Existing benchmarks for tool-augmented language models (TaLMs) lack fine-grained control over task difficulty and remain vulnerable to data contamination. We present FuncBenchGen, a unified, contamination-free framework that evaluates TaLMs by generating synthetic multi-step tool-use tasks to stress-test TaLMs. The key idea is to cast tool use as traversal over a hidden function-dependency DAG where models must infer the correct sequence of calls to compute a target value. FuncBenchGen allows precise control over task difficulty (e.g., graph size, dependency depth, and distractor functions) while avoiding pretraining/test-time leakage.

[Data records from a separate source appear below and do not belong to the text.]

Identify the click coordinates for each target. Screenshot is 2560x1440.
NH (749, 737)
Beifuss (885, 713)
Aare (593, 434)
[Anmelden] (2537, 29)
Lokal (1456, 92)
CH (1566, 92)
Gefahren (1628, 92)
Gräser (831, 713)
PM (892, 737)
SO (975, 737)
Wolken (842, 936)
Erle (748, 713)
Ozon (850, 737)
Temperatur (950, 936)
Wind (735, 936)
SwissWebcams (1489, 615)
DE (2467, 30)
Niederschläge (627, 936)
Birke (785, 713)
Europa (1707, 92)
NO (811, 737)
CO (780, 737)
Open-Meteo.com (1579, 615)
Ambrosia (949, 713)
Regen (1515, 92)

Our evaluation demonstrates reasoning-optimized models consistently outperform general-purpose models with GPT-5 significantly outperforming other available models. Performance declines sharply as dependency depth increases. Furthermore, connected distractors -- irrelevant functions sharing type-compatible variables with relevant functions -- prove especially difficult to handle. Also, strong models often make syntactically valid function calls but propagate incorrect or stale argument values across steps, revealing brittle state tracking by LLMs in multi-turn tool use. Motivated by this observation, we introduce a simple mitigation strategy that explicitly restates prior variable values to the agent at each step. Surprisingly, this lightweight change yields substantial gains across models. e.g., yielding an improvement in success rate from 62.5% to 81.3% for GPT-5.

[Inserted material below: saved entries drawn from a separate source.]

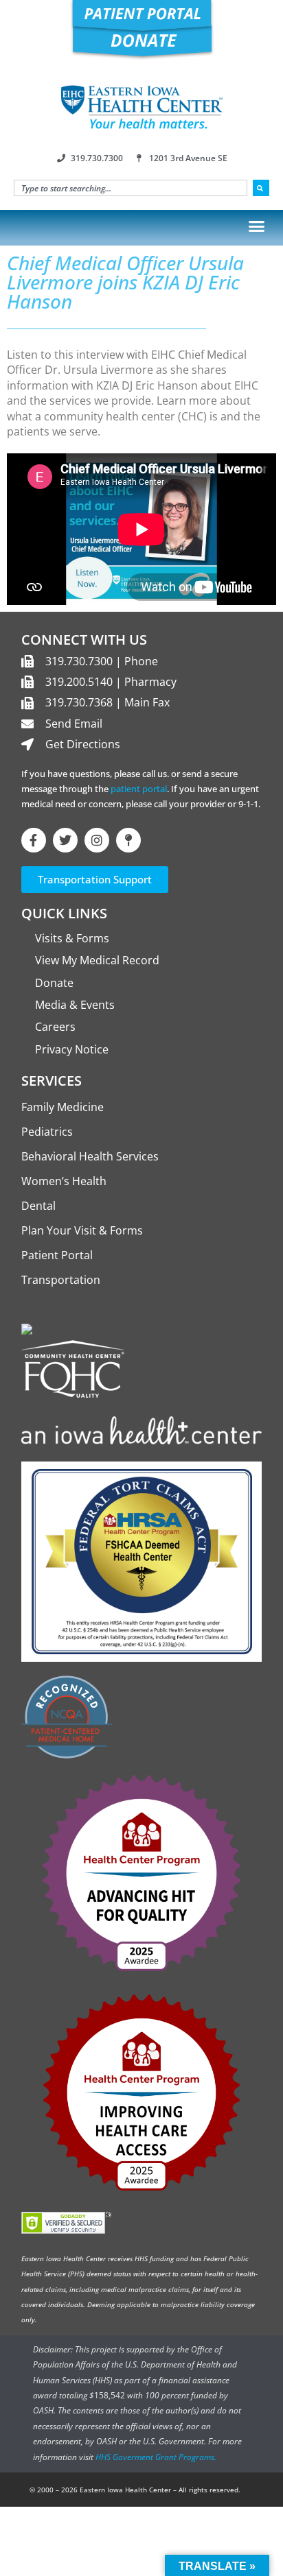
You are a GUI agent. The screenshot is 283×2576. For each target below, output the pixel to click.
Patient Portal (57, 1255)
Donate (54, 982)
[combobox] (130, 188)
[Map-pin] (128, 840)
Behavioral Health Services (90, 1156)
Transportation (60, 1279)
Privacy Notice (72, 1049)
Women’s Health (63, 1181)
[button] (257, 226)
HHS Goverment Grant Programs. (155, 2457)
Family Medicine (62, 1106)
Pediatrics (47, 1131)
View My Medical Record (97, 960)
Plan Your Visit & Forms (82, 1230)
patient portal (139, 789)
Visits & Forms (72, 938)
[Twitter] (65, 840)
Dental (38, 1205)
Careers (55, 1026)
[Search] (261, 188)
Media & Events (75, 1004)
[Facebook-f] (33, 840)
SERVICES (51, 1080)
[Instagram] (96, 840)
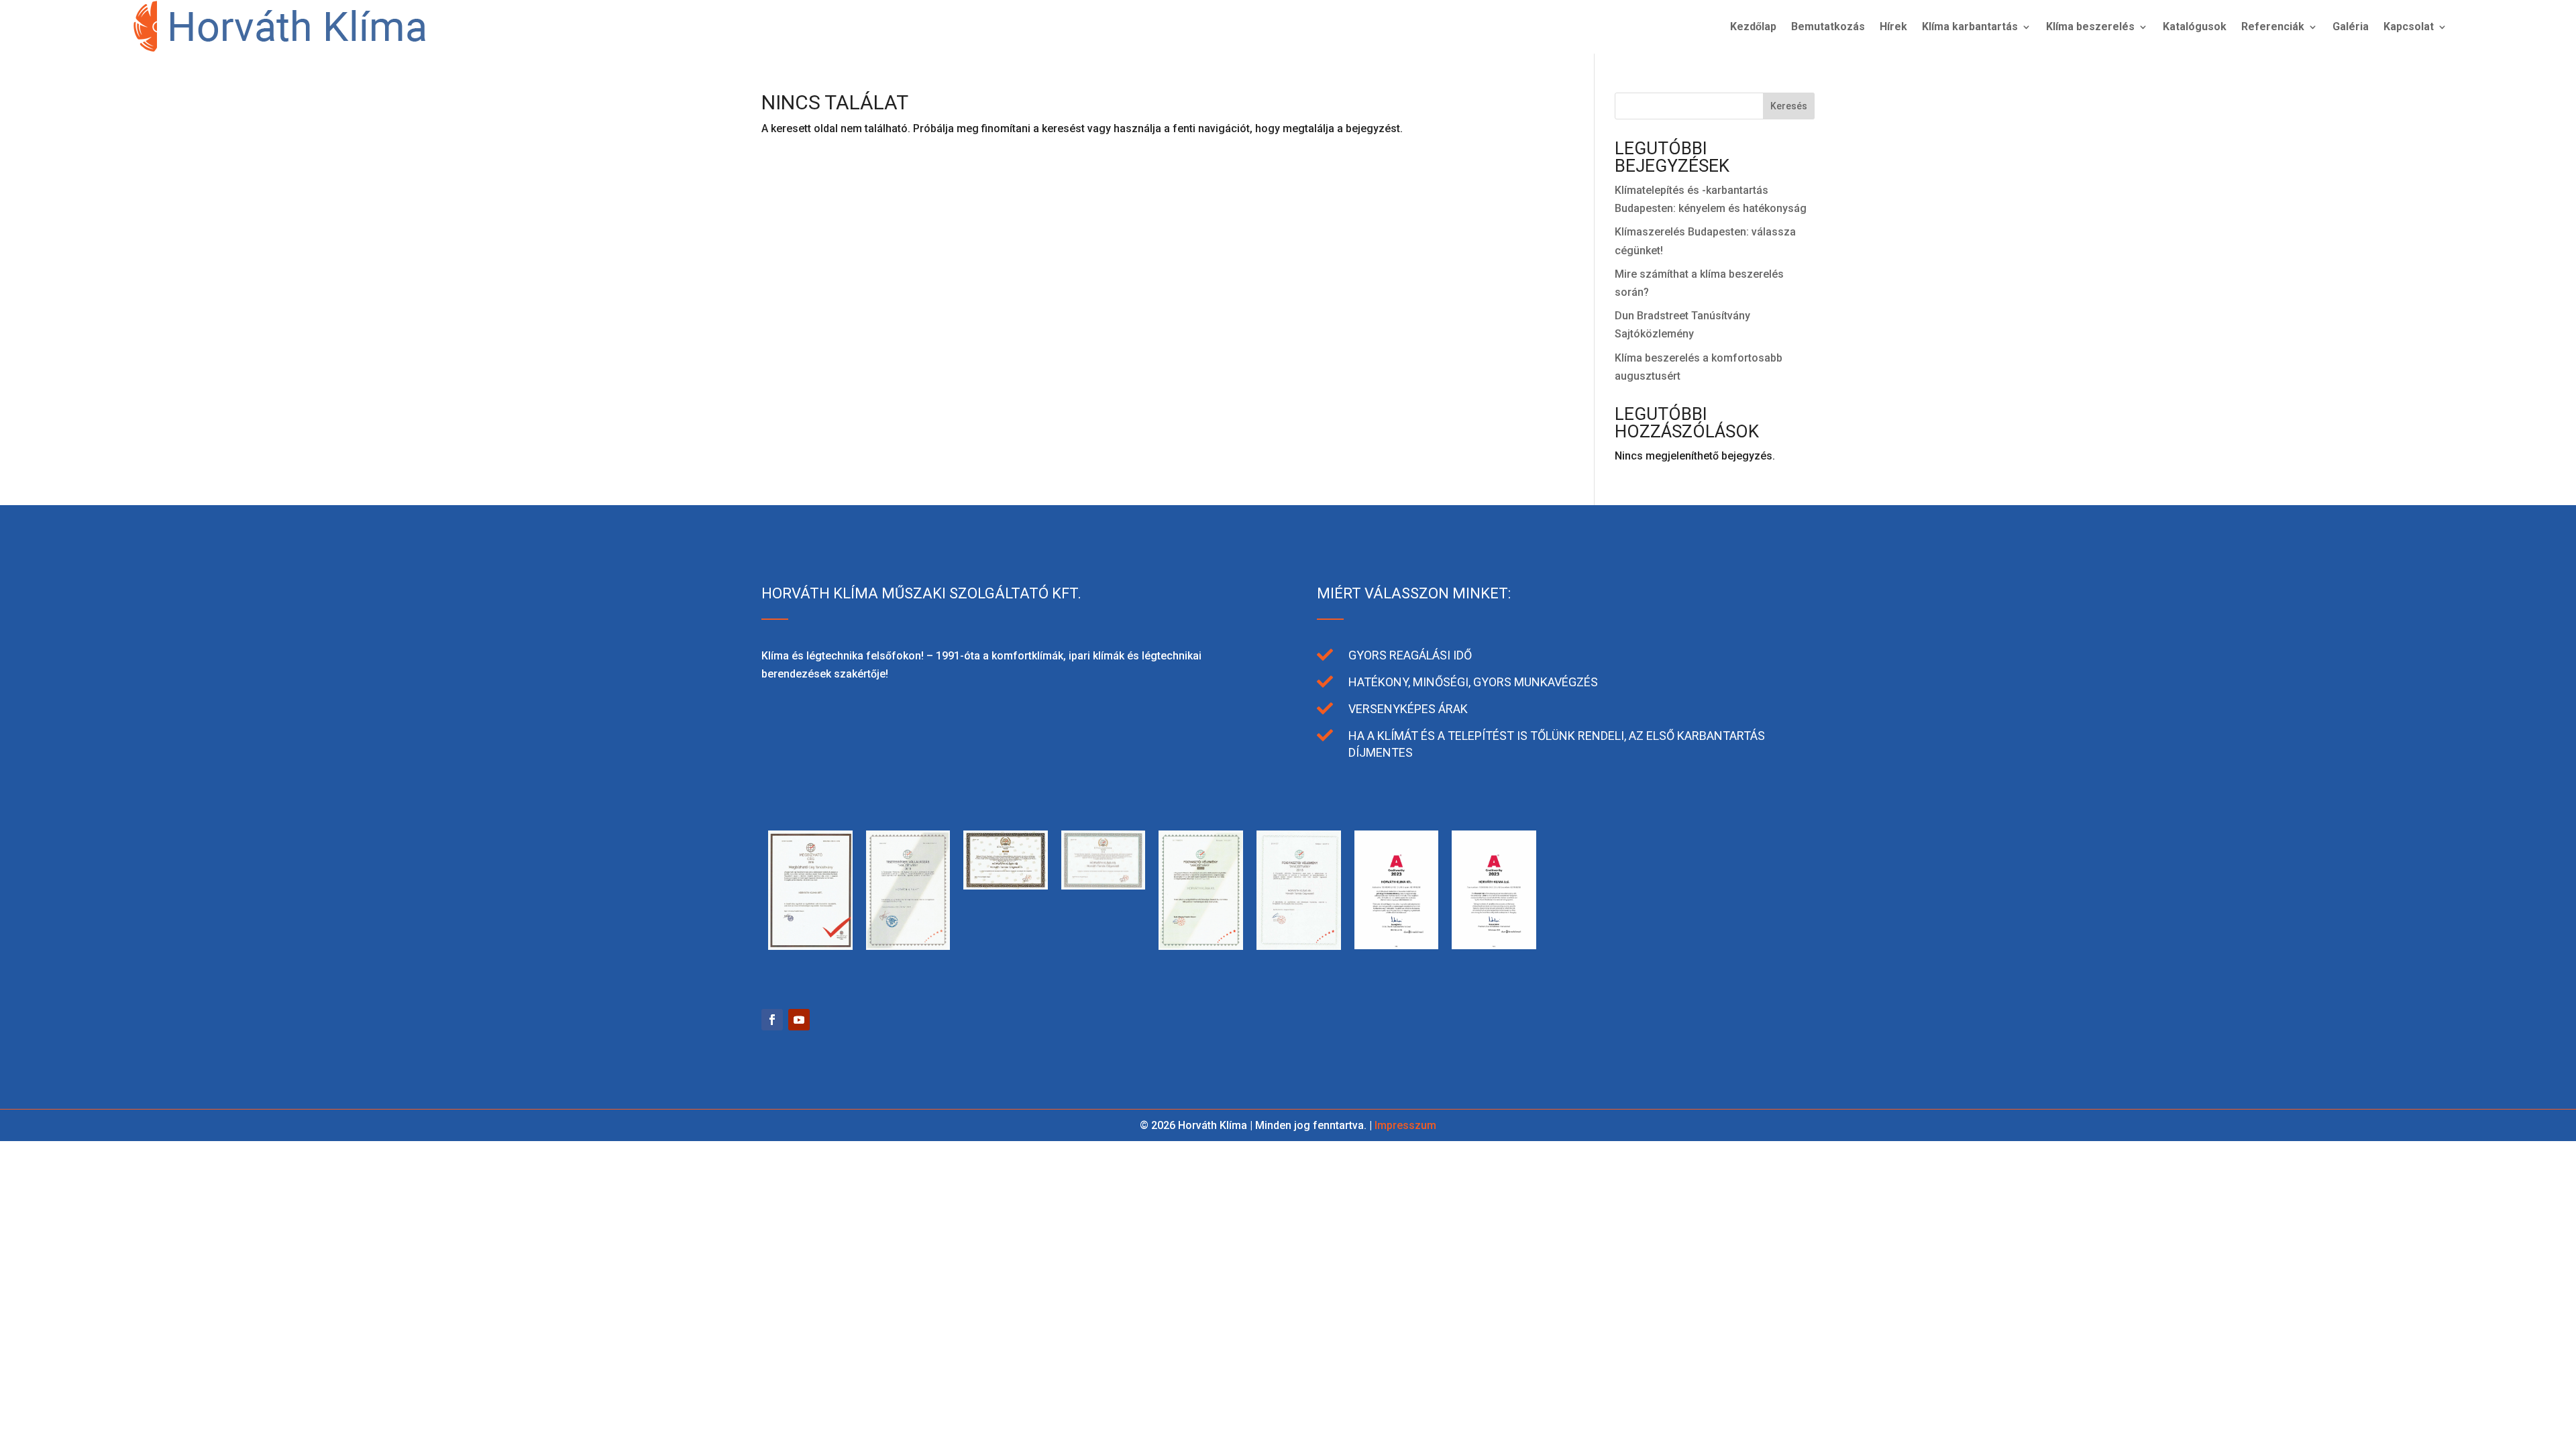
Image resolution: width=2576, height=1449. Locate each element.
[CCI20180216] (1201, 946)
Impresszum (1405, 1125)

翻译：现有工具增强语言模型（TaLMs）的基准测试缺乏对任务难度的细粒度控制，并且仍然容易受到数据污染的影响。我们提出了FuncBenchGen，一个统一的、无污染的框架，通过生成合成的多步工具使用任务来对TaLMs进行压力测试。其核心思想是将工具使用视为在隐藏的函数依赖有向无环图（DAG）上的遍历，模型必须推断出正确的调用序列以计算目标值。FuncBenchGen允许精确控制任务难度（例如，图的大小、依赖深度和干扰函数），同时避免了预训练/测试时的数据泄露。我们的评估表明，经过推理优化的模型持续优于通用模型，其中GPT-5显著优于其他可用模型。随着依赖深度的增加，性能急剧下降。此外，关联干扰函数——即与相关函数共享类型兼容变量但无关的函数——被证明尤其难以处理。同时，强大的模型经常生成语法上有效的函数调用，但在多轮工具使用中传播错误或过时的参数值，这揭示了大语言模型在多轮工具使用中状态跟踪的脆弱性。受此观察启发，我们引入了一种简单的缓解策略，即在每一步向智能体明确重述先前的变量值。令人惊讶的是，这种轻量级的改变为所有模型带来了显著的性能提升。例如，GPT-5的成功率从62.5%提高到了81.3%。